Another weakness is particularly relevant in the field of technical communication: compliance with legal requirements. Technical documentation includes information about security and is therefore important for legal protection. If this information is not reported due to incorrect AI predictions, risks may be overlooked.
These legal requirements in technical communication make fully automated AI processes difficult. However, there is also a solution here: with the ‘human-in-the-loop’ principle, technical writers can be involved in the AI process, allowing them to review and remove predicted metadata, for example. With this cooperation between human and machine, it is both legitimate and guaranteed to save time.
plusmeta has launched a research project called DEEEP, which focuses on the development of a deep learning component for technical documentation. Please tell us more about this project.
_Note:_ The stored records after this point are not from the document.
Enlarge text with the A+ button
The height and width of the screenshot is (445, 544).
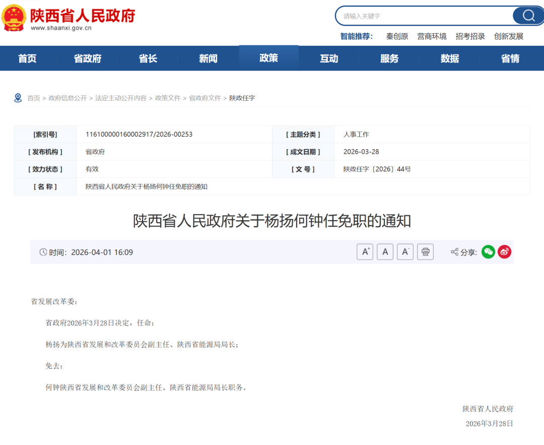(x=365, y=251)
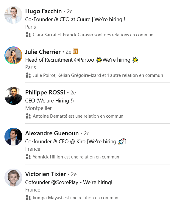Click the mutual connections icon under Alexandre Guenoun
Image resolution: width=170 pixels, height=207 pixels.
[28, 157]
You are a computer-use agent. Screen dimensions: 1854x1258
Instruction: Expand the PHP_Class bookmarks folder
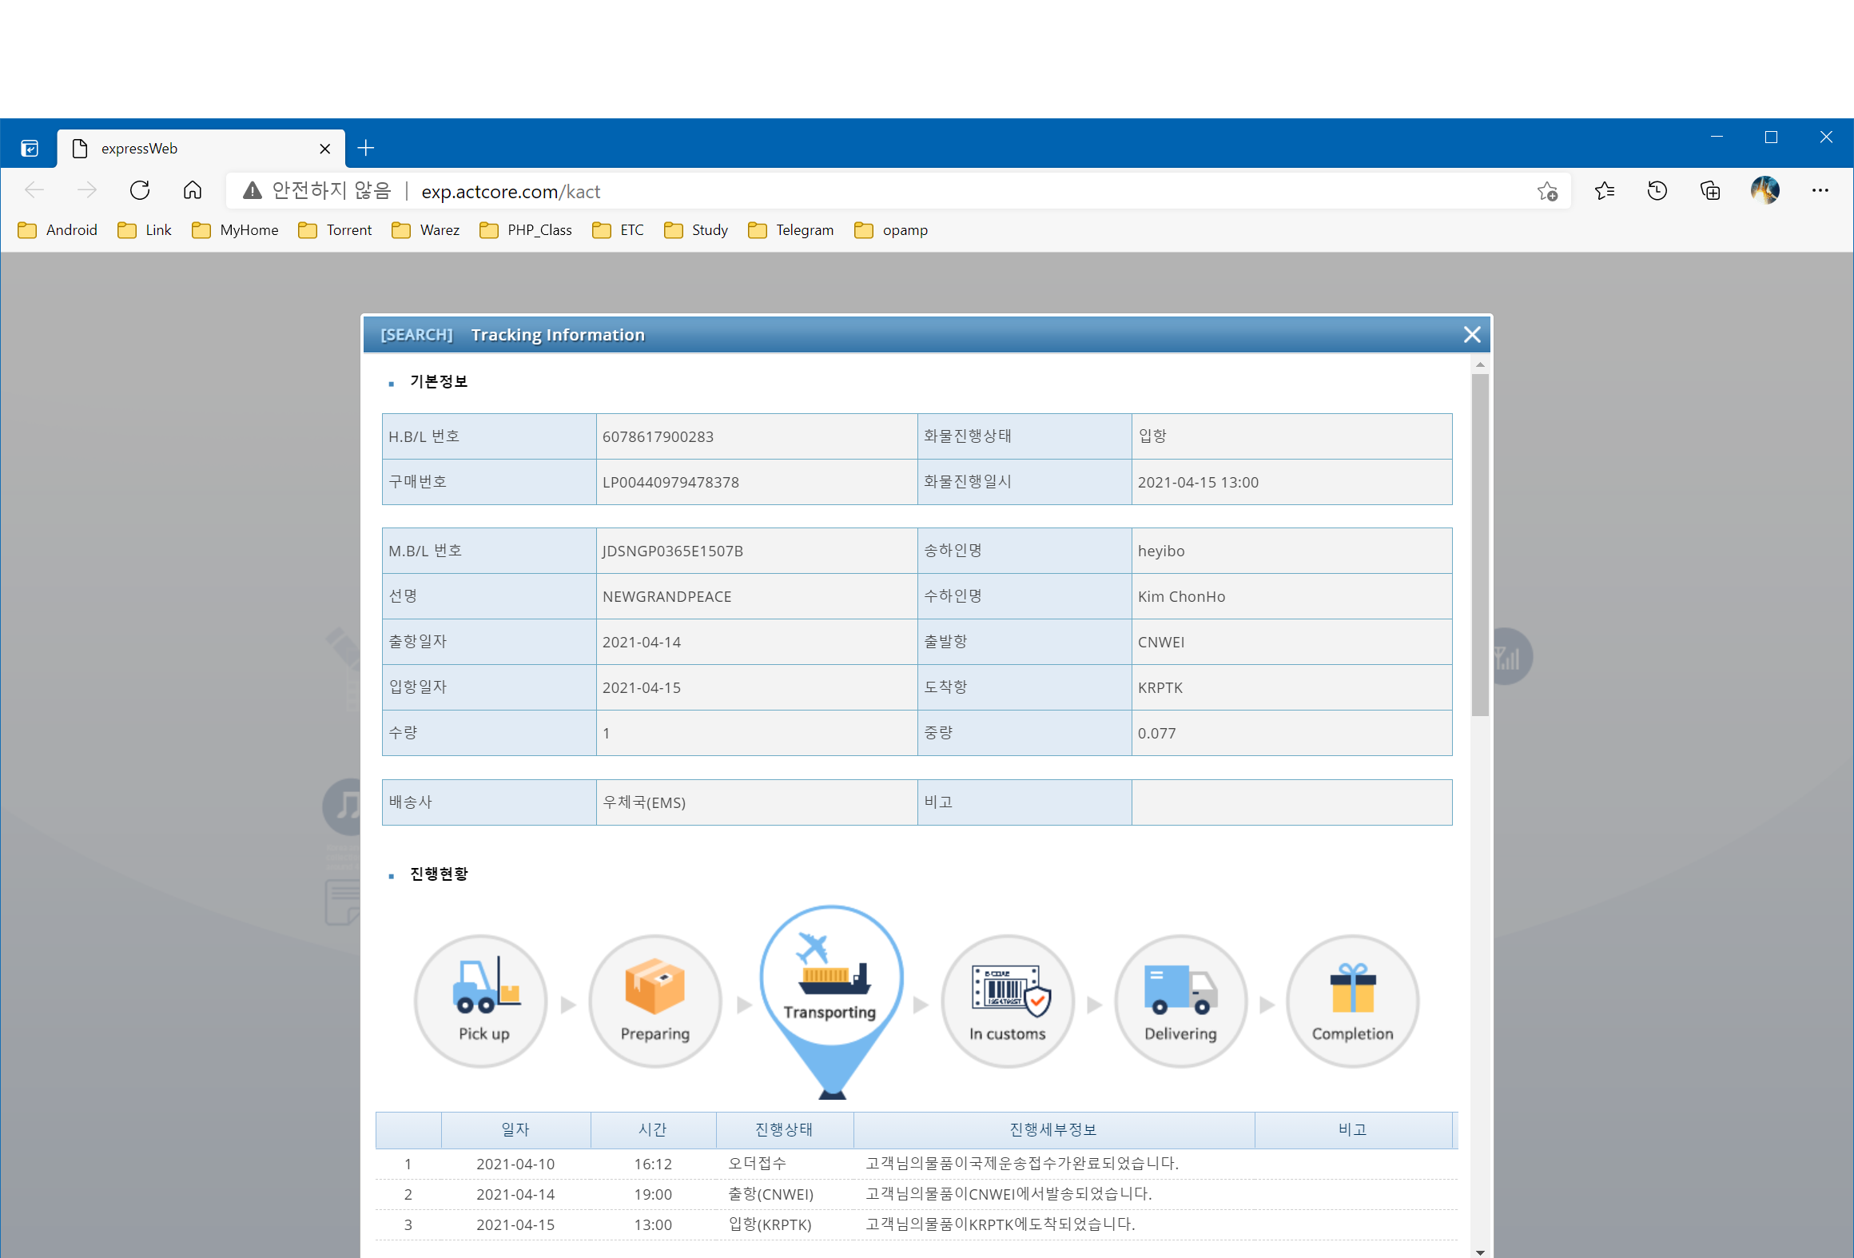(526, 230)
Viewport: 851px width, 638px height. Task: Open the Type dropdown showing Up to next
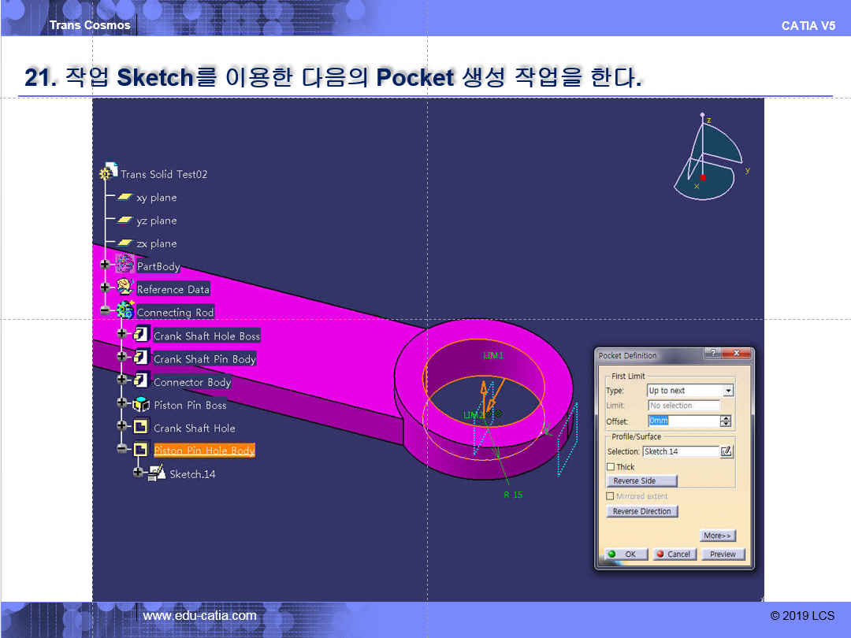tap(728, 391)
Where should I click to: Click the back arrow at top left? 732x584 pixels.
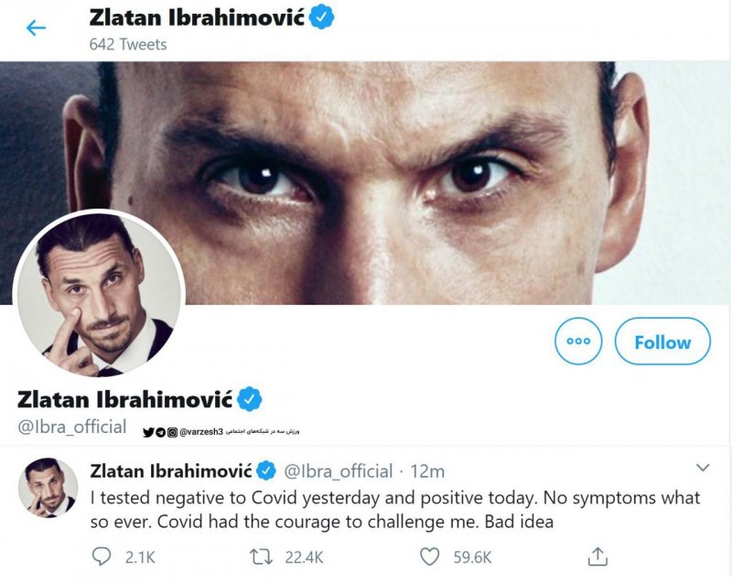coord(36,27)
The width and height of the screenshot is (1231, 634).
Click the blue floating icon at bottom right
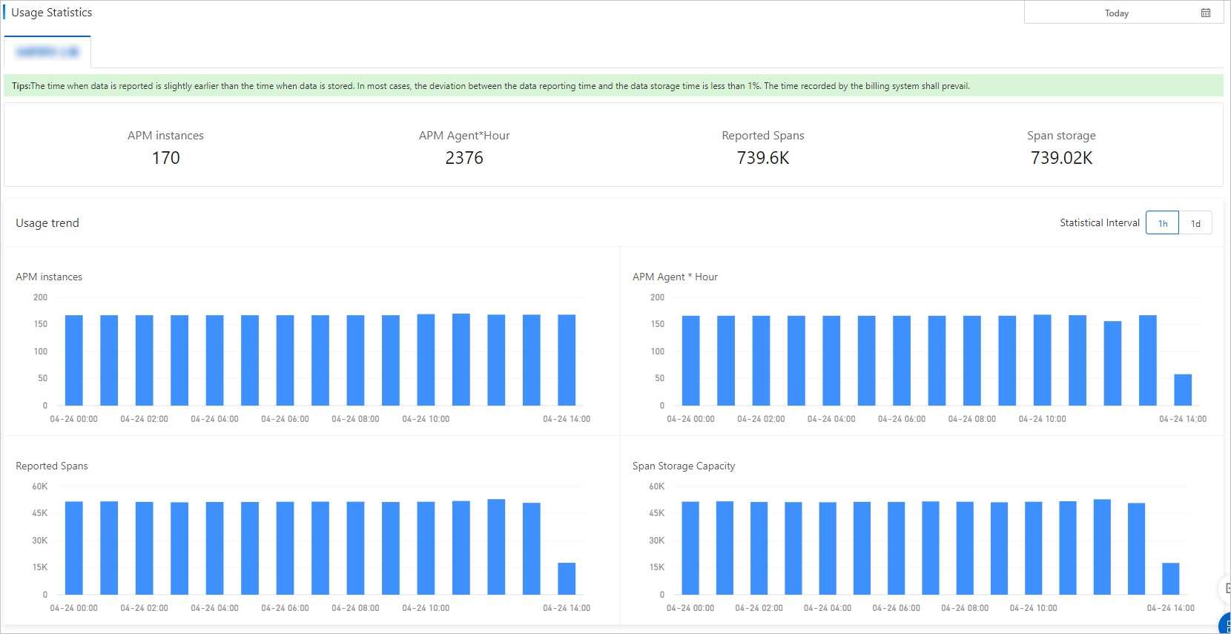click(1225, 625)
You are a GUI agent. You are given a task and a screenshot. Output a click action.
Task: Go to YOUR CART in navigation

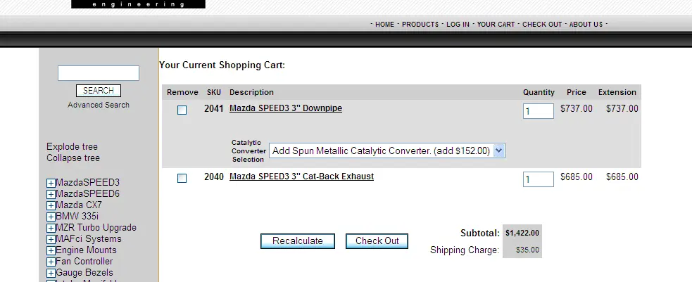coord(496,25)
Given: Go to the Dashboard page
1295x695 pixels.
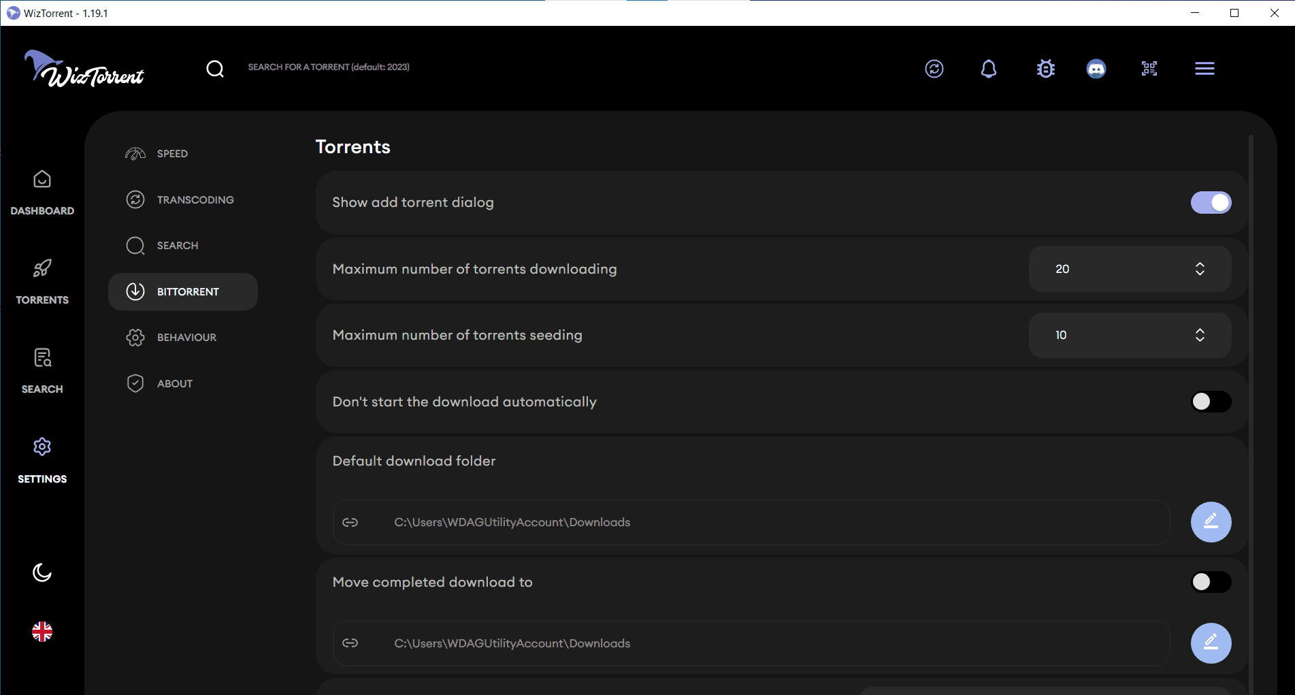Looking at the screenshot, I should 42,193.
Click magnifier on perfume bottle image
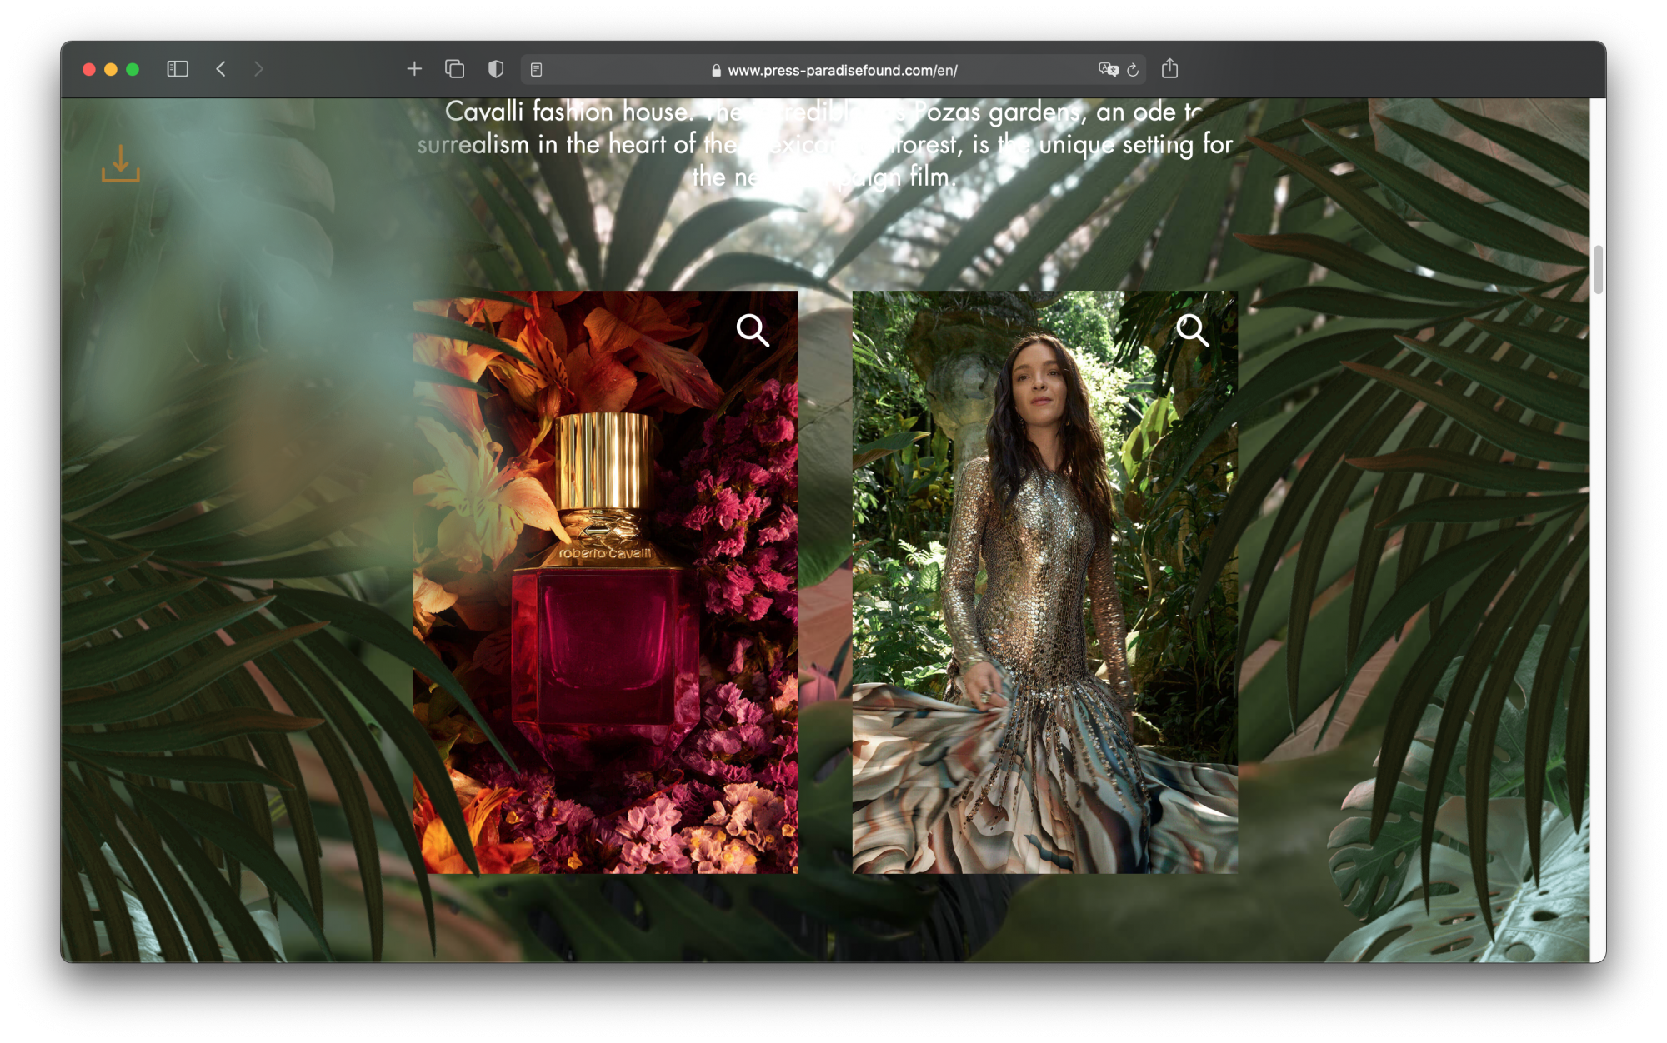1667x1043 pixels. [752, 330]
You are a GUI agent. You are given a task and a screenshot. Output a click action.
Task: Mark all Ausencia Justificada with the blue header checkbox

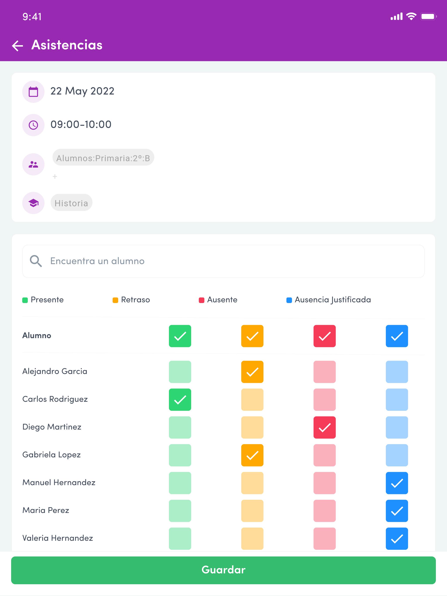[397, 336]
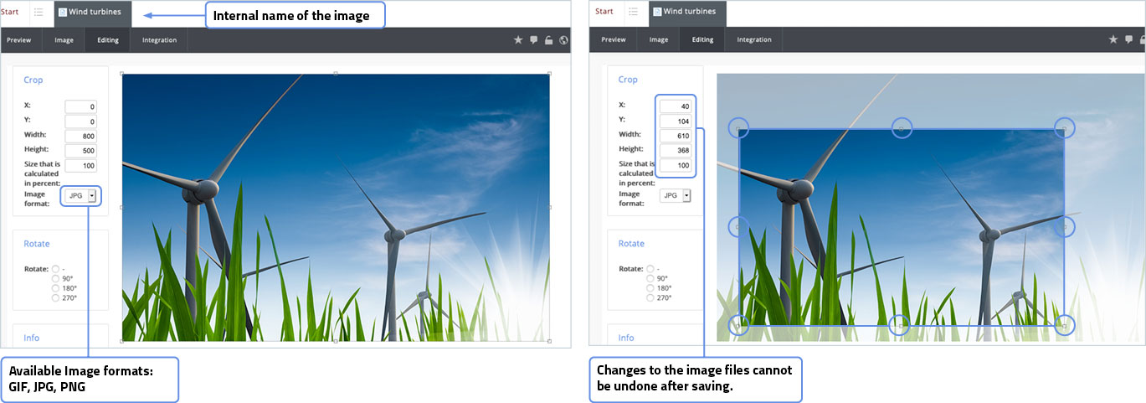Click the star favorite icon in left panel

click(x=518, y=40)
Eva-Maria Meier: As part of the project, sponsored by the Baden-Württemberg Ministry of Economic Affairs, Labour and Tourism, we are developing a deep learning component for plusmeta. This AI method is not currently being used in technical documentation in the practice of data classification – but it has a lot of potential. It enables deep learning processes to classify images, as well as texts. We also want to reduce the initial efforts in new projects by providing clustering for training data and a metadata suggestion system. With prediction accuracy, we want to set new standards, courtesy of deep learning. This is possible, because as well as words, deep learning also takes context into account, thus bringing deeper understanding to text.
To fine tune the methods to the specific needs of technical communication, we need huge quantities of data. Data from one organization isn’t enough. We are therefore relying on data providers in the business world. Anyone interested can contact us at firstname.lastname@example.org. In return, there are research findings hot off the press and the opportunity to test new features.
Thank you Ms. Lange and Ms. Meier for having this conversation with us.